Member of the Kentucky House of Representatives from the 35th district
- In office January 1, 1991 – January 1, 2019
- Preceded by: Carl Nett
- Succeeded by: Lisa Willner

Personal details
- Born: May 21, 1948 (age 78) Louisville, KY.
- Party: Democratic Party
- Spouse: Deborah K. Wayne
- Alma mater: Maryknoll College (B.A), Smith College (M.S.W.), Spalding University (M.F.A.)
- Occupation: Psychotherapist

= Jim Wayne =

American politician

James Stuart Wayne (born May 21, 1948) is a politician from Kentucky and was a Democratic Party member of the Kentucky House of Representatives, representing District 35 from 1991 until 2019. Wayne was first elected to the house in 1990, defeating Democratic incumbent Carl Nett for renomination.

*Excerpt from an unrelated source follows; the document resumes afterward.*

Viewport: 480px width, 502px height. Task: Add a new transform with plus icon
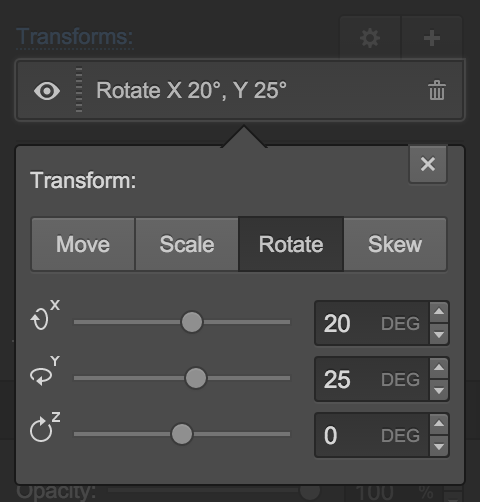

He served on the Appropriations and Revenue, State Government, Local Government and Capital Projects and Bond Oversight Committees as well as the Governor's Blue Ribbon Commission on Tax Reform (2012) and the Kentucky Housing Policy Advisory Board. He is a champion of tax reform, affordable housing, campus safety, enhancing penalties for sexual abuse of minors and protection of workers and the vulnerable. Former Representative Jim Wayne was the only mental health professional in the KY State House of Representatives. He chose to retire in 2018. His old state congressional seat is now occupied by Lisa Willner, the only current mental health professional in the KY State House.